▸ Domande:
**1.** Nell'estratto, per ordine di chi il conte Guido Rangone si mosse contro la montagna di Modena?
**2.** Elenca tutte le cose che, secondo l'estratto, si preparavano per la nuova deliberazione.

▸ Estratto:
◇ ◇ ◇

Ma mentre che si preparano molte cose necessarie a questa nuova deliberazione, di artiglierie di munizioni di guastatori di ponti e di vettovaglie, mentre che in Toscana e in Romagna si soldano i fanti italiani, il conte Guido Rangone, per comandamento del pontefice, con una parte de’ fanti che erano già soldati e con le genti che erano appresso a sé, si mosse contro alla montagna di Modena: la quale montagna, né mentre che Modena era stata sotto Cesare né poi quando era stata dominata dalla Chiesa, aveva riconosciuto altro signore che il duca di Ferrara. Ma intesa questa mossa dagli uomini del paese, e che nel tempo medesimo si moveano molti fanti comandati di Toscana, senza aspettare di essere assaltati, chiamorno il nome della Chiesa. Nel tempo medesimo fuggí da Milano Bonifazio vescovo d’Alessandria, figliuolo già di Francesco Bernardino Visconte, perché vennono a luce alcune cose trattava contro a’ franzesi. Venne medesimamente a luce un trattato tenuto in Cremona per Niccolò Varolo, uno de’ principali fuorusciti di quella città; per il quale di alcuni cremonesi che ne erano consci fu preso il debito supplicio. Né so quale in questo tempo [fusse] maggiore, o la mala fortuna o la temerità e imprudenza de’ fuorusciti del ducato di Milano, de’ quali numero grandissimo seguitava l’esercito; perché non solamente tutte le cose tentate da loro riuscivano infelicemente ma, intenti a predare tutto il paese, difficultavano il venire delle vettovaglie: non ricompensando questi mali (io eccettuo sempre il Morone) con alcuna diligenza o intelligenza di spie. Anzi, avendo molto prima Prospero mandatigli verso Piacenza, poi che ebbono fatti danni grandissimi agli amici e agli inimici, venuti tra loro medesimi a quistione nel dividere la preda, fu da Estor Visconte e alcuni altri ammazzato Piero Scotto piacentino, uno de’ principali.

◇ ◇ ◇

▸ Estratto dei dati:
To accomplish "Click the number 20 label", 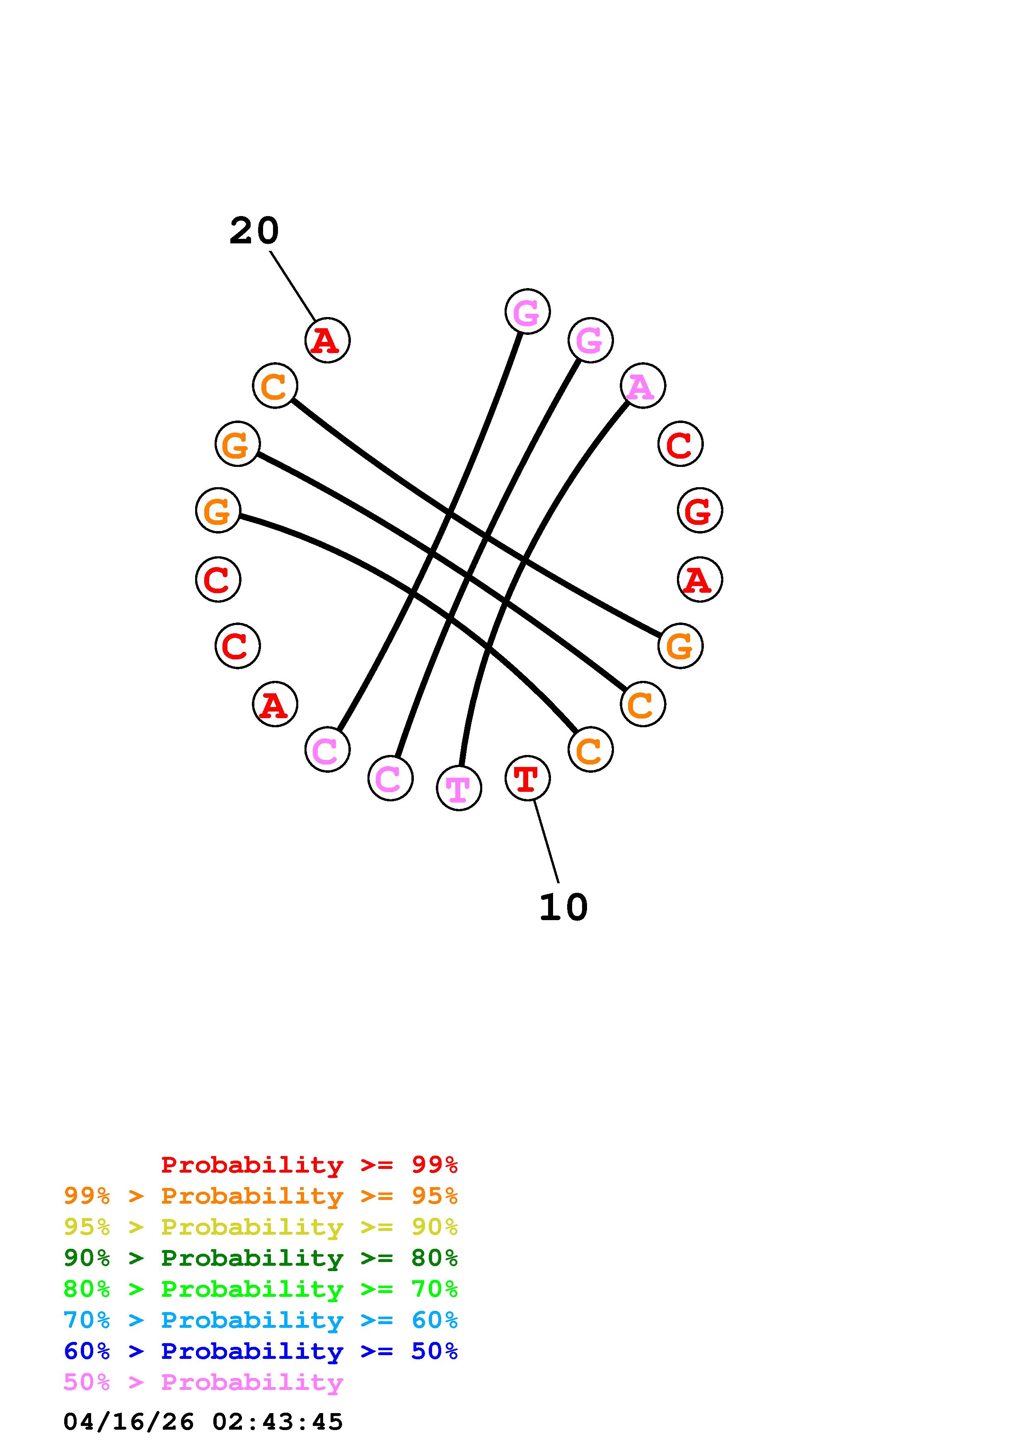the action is [254, 231].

◇ ◇ ◇

▸ Risposte fornite:
**1.** Per ordine del pontefice.

**2.** Artiglierie, munizioni, guastatori, ponti e vettovaglie.